If you don’t track KPIs, how can you be sure your marketing is working? And how can you compare channels or campaigns? You need to know what’s working best so you can double down in the future and get even better results.

So what marketing KPIs should your small business track? It needs to be simple and easy, so let’s try to keep to the basics.

Two essential KPIs for your business

There are many many KPIs you could track, but for me two stand out as essential for everyone. They are the cost of acquisition of a new client and the average lifetime value of a client. I already have a whole post about these two essential KPIs. For today, just a reminder that it’s really important to spend less getting a client than you make out of that client!

I’ve divided these in to ways that you can measure performance in different parts of your marketing.

Digital KPIs

In digital marketing, there’s an abundance of data. The challenge is not so much tracking as knowing what to track!

You want your KPIs to track the things which matter to your business. Here are my top suggestions.

Tracking Website Performance

There are some key questions to ask about your website:

  1. Is anybody visiting my site?
  2. Are they staying?
  3. And are they inquiring, or buying? Or do they just disappear never to be seen again?

Fortunately, there are KPIs which answer those questions. And they’re all available in Google Analytics for free. (As long as you set it up correctly.)

   1. Is anybody visiting?

That’s the number of unique users, circled in the screenshot below.

   2. Are they staying?

========

● **TASKS TO COMPLETE**
• A. Rewrite the passage from the post on marketing KPIs, starting at "Tracking Website Performance" and ending at "be seen again?", with "inquiring" changed to "getting in touch".
• B. Carry on the blog post about marketing KPIs for small businesses from the point where it stops.

● **Element lookup records**
========

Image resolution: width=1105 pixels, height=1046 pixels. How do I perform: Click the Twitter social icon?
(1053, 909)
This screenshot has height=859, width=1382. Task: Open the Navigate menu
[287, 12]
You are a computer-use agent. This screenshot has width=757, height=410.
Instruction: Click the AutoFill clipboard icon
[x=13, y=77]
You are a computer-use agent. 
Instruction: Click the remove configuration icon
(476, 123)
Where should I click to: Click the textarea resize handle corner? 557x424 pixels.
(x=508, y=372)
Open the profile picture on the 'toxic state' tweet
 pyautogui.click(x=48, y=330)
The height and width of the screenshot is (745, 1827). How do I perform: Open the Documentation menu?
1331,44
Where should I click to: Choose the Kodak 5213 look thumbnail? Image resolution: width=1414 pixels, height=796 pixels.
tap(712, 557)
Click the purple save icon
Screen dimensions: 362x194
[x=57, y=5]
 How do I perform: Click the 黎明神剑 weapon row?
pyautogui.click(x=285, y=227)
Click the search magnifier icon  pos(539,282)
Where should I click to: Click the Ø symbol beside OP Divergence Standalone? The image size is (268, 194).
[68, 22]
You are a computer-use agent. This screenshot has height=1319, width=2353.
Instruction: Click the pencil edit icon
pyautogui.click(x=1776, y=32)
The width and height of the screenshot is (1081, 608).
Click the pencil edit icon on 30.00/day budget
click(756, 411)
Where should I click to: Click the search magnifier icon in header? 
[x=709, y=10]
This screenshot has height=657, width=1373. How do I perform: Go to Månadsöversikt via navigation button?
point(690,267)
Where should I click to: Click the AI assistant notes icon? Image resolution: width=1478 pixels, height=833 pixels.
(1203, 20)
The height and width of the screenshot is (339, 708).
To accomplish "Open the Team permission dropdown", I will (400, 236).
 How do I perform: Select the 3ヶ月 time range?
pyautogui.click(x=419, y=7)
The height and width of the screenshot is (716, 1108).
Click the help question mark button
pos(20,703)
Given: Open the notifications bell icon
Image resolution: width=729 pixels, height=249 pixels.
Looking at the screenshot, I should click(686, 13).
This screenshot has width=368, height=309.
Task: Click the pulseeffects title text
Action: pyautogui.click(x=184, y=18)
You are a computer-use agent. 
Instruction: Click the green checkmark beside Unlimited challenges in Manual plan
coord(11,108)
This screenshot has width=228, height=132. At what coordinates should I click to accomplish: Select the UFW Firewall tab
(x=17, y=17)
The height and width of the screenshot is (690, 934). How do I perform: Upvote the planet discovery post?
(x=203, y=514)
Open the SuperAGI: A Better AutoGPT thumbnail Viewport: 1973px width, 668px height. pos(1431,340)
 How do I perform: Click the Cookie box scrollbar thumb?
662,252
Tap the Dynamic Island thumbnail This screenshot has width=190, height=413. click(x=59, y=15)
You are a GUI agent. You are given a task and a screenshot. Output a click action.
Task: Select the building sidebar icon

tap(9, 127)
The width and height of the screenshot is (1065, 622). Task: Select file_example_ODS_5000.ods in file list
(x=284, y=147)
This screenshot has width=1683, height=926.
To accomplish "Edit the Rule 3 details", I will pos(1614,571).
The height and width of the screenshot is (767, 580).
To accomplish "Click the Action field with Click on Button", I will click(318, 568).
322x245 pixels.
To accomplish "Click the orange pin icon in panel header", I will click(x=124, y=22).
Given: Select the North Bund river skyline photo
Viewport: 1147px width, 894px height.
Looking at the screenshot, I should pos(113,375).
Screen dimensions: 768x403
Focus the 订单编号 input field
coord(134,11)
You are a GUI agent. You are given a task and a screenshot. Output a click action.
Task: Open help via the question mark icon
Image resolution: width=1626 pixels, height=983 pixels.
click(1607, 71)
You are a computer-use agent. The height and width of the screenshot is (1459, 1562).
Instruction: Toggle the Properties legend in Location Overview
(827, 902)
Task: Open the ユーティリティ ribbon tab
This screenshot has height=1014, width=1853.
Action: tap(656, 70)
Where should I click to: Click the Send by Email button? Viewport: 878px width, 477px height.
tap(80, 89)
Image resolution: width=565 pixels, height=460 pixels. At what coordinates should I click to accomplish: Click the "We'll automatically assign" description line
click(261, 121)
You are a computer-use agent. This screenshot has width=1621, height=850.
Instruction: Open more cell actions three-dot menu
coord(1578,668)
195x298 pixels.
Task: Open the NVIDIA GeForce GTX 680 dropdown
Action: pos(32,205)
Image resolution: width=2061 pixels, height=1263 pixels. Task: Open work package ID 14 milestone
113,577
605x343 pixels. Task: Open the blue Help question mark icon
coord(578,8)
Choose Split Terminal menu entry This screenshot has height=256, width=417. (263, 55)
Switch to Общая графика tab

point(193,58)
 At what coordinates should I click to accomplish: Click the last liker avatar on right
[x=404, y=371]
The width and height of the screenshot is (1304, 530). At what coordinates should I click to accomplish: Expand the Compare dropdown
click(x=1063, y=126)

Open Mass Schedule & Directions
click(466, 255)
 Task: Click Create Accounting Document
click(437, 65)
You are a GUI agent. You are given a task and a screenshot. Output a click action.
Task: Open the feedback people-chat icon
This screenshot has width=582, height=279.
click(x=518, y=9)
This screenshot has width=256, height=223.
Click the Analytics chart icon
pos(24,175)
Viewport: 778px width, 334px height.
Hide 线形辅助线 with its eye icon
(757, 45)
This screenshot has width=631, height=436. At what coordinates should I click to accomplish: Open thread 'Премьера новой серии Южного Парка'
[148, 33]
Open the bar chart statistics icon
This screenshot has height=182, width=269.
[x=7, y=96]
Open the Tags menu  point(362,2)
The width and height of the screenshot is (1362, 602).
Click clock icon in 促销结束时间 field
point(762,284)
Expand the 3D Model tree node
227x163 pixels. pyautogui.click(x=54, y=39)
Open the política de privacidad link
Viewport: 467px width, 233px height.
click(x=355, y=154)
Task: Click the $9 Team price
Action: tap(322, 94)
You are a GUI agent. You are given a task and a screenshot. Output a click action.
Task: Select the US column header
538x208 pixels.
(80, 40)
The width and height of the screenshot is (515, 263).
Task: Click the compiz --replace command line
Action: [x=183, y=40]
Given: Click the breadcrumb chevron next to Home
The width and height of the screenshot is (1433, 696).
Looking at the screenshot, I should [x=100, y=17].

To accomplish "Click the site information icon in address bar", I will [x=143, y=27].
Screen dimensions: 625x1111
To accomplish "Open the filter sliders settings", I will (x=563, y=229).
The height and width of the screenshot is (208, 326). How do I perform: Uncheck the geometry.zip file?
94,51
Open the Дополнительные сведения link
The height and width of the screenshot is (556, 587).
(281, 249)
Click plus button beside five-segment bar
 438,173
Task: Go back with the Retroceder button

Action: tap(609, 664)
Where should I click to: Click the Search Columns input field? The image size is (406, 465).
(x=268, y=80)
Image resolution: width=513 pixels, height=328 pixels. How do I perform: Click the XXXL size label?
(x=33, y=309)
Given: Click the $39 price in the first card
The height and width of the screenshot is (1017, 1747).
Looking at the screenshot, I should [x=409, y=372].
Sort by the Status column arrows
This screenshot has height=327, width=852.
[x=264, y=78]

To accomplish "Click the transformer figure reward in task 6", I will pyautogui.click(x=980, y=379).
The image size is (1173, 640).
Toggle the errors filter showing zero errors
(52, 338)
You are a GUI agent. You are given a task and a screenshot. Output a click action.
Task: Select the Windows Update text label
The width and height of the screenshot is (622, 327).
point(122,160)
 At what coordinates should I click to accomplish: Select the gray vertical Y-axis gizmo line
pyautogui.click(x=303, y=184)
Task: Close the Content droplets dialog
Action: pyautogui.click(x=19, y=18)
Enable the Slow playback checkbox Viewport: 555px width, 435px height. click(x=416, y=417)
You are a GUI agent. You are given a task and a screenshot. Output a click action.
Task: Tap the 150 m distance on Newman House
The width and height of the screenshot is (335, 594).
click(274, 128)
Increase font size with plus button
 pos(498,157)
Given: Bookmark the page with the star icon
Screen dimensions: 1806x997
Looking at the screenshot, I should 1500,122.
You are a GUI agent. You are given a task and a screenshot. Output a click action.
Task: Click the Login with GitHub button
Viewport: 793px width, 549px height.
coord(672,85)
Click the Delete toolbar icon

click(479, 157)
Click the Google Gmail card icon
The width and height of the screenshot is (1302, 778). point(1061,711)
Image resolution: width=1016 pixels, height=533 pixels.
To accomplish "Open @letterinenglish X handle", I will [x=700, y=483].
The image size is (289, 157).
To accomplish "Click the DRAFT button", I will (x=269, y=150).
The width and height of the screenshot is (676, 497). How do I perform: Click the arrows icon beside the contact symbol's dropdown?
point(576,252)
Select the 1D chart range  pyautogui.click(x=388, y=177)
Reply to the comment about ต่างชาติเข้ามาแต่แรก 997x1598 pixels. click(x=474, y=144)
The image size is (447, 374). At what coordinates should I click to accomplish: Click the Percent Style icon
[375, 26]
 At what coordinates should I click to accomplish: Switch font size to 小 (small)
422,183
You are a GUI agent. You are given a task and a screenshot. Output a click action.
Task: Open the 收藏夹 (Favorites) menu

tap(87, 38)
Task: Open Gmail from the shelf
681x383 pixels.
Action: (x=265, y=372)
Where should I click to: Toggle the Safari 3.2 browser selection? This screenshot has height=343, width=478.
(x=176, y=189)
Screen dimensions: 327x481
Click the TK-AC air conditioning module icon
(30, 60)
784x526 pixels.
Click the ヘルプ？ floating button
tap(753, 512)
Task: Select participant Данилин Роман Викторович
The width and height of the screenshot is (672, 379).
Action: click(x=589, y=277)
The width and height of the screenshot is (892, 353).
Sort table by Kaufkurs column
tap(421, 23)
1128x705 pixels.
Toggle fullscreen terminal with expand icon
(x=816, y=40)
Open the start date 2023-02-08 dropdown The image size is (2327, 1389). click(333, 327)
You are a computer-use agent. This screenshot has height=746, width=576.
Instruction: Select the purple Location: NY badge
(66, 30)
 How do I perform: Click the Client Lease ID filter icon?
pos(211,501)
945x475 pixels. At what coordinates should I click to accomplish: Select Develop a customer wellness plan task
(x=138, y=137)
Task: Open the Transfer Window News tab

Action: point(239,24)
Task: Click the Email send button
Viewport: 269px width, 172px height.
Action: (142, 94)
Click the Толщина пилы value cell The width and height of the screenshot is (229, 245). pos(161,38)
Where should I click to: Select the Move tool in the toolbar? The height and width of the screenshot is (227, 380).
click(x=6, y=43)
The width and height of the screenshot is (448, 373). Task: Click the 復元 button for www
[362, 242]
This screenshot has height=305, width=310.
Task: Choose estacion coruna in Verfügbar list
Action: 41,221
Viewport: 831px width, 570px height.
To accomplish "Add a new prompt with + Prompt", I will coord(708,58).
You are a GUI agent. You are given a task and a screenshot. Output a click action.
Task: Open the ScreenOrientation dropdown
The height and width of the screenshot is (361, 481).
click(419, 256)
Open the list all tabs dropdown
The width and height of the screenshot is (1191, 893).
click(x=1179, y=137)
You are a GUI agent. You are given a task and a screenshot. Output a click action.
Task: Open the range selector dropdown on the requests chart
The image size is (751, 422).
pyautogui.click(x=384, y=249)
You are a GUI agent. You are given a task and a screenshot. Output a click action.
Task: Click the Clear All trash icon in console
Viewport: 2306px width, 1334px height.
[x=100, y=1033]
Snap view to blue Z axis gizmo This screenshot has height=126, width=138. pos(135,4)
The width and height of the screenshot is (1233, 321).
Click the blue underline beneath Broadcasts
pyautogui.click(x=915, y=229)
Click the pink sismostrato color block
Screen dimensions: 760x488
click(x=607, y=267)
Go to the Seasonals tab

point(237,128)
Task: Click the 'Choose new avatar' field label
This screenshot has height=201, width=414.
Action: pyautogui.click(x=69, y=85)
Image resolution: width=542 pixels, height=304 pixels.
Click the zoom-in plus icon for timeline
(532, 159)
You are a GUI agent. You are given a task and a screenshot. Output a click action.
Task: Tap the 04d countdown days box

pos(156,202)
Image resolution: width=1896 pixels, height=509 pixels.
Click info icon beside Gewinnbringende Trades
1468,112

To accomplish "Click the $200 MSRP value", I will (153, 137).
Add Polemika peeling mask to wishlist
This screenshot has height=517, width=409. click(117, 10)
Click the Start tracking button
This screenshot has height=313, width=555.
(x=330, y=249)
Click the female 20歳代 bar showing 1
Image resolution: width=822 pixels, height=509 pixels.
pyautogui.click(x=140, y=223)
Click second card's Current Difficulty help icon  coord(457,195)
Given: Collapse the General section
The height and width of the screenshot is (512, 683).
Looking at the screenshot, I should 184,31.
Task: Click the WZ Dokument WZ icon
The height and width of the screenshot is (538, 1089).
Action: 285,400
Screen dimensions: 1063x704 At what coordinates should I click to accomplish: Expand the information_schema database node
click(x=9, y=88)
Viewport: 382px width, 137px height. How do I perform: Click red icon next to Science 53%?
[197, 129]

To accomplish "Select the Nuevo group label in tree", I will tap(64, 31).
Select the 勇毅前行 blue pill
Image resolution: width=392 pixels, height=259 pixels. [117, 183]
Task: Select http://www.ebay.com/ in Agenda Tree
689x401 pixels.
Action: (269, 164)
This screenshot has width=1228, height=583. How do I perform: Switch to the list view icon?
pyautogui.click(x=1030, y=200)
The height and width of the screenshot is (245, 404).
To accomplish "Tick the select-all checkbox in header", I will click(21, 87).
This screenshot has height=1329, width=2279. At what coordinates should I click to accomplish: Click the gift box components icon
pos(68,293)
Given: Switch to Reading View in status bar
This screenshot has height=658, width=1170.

========

● **REPLIES**
• A.
Tracking Website Performance

There are some key questions to ask about your website:

  1. Is anybody visiting my site?
  2. Are they staying?
  3. And are they getting in touch, or buying? Or do they just disappear never to be seen again?

• B.
Start by checking your bounce rate, also circled in the screenshot below.The bounce rate is the percentage of visitors to your website who leave without doing anything or clicking at all. Usually a lower bounce rate is better because it means people are staying and interacting.

tracking-marketing-success-google-analytics

Most websites have a bounce rate somewhere between 20 and 60 percent. Blogs often have higher bounce rates, as people read one article they found online or via an email newsletter, then leave.

When you review your bounce rate, don’t just look at the overall rate. Look at how it changes over time. Or compare the bounce rate for different pages. Where the bounce rate is lower, you have content which is drawing people in to interact with your site.

   3. Are they enquiring or buying from my site?

Perhaps the most important question. You want website users to do more than just visit. What you want them to do depends on your site and your business. You might want them to buy online. Book an appointment. Complete a contact form. Subscribe to your newsletter. Download a resource. Even watch a video to the end, or complete a survey form, or enter a competition.

In Google Analytics, these desired actions are called Goals. Most are about getting a sale or getting a lead. By definition, they are custom to your site.

Once you have set up your goals you can find them under the ‘Conversions’ tab.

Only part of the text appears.